Candidate Alfonso Davis agrees with Hogan that more officers should be on the street. He also says there needs to be a better relationship between police and the community, asking for officers instead of overseers.
"So that when an incident does occur, versus you coming in on the scene with your supervisory person with an overseer perspective or this gestapo perspective, you have a relationship with people and people are more in tune to engage with you and give you significant information," Davis said.
Miner defends her police strategy, noting that Operation Truce, which has gone after gangs and uses technology like police cameras on corners, has gone a long way in keep citizens safe. She says her administration hasn't ignored the face to face part of policing.
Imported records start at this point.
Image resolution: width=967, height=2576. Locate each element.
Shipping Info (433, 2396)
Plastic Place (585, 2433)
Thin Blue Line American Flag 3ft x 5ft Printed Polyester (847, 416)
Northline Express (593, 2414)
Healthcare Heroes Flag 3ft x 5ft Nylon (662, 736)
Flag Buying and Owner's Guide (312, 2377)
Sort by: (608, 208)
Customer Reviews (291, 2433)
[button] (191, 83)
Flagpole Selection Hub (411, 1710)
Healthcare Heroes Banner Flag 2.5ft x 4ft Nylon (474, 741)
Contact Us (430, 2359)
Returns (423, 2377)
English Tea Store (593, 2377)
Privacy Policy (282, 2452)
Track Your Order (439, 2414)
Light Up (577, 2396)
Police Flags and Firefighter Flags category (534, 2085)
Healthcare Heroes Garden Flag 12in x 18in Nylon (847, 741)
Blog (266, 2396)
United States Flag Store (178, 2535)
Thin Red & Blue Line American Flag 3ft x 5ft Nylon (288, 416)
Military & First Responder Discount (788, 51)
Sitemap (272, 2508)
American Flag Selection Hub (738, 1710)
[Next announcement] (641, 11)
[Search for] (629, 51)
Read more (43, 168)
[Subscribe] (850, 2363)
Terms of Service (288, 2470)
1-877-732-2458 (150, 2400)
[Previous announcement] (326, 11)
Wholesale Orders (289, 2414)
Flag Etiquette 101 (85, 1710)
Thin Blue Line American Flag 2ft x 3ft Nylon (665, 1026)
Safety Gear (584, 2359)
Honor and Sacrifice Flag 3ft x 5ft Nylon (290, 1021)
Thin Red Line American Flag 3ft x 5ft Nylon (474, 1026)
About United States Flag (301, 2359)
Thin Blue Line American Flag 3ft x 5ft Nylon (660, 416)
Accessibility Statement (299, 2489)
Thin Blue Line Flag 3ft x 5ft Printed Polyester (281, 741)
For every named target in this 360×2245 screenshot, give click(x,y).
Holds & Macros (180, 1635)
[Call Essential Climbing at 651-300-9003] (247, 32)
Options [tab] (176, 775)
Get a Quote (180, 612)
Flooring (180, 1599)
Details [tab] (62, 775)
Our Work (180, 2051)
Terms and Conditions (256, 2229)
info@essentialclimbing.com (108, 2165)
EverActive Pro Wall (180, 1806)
"We have said, and I said four years that it was going to be a priority to improve relationships between the neighborhoods and the police department," Miner said. "Chief Fowler and I have done the yeoman's work on that, and we still have a ways to go. But I'm still proud of the relationship we have, and I've talked to a lot of people about how much better it's gotten."
Controversial budget decisions by Syracuse Mayor Stephanie Miner are also getting an airing in the Democratic primary race. The closing of the Ida Benderson Senior Center two years ago, and Fire Station #7 earlier this year due to budget constraints, are the two highest profile budget moves debated by the three candidates.
The closing of the long time senior center in Syracuse came two years into Miner's term, and was arguably the beginning of a crack in the relationship between the mayor and democratic common councilors. It was a question of budgetary priorities says Hogan, who remembered that lawmakers came up with cash to save the center, but it still closed.
"Maybe it's because I worked for the park department," Hogan said. "Maybe it's because I'm a Democrat and I believe in Democratic principals. I can't imagine any previous mayor closing the Ida Benderson Center. The people least among us, we should support."
Miner says that decision is an example of one of the themes of her campaign, that she's been able to make tough fiscal decisions in the face of fiscal crisis.
"My opponents do not want to make hard choices, and they have walked away from making hard choices," Miner said. "The people of this city know I've made them smartly, and in the same way have been able to keep the city moving forward by making these difficult decisions. It's easy to stand up and promise everything to anyone. It's more difficult to be financially responsible and prioritize."
The third democrat in the primary, Alfonso Davis disagrees, suggesting budget decisions go beyond shutting down the well known senior center.
"Closing the Ida Henderson Center because there was a $60,000 shortfall, I don't consider that a tough decision," Davis said. "Especially when in the same breath, you forgive the Chamber of Commerce of a $360,000 bill that they owe the city."
The three candidates face off September 10. At this point, there is only token Republican opposition to the winner of the primary.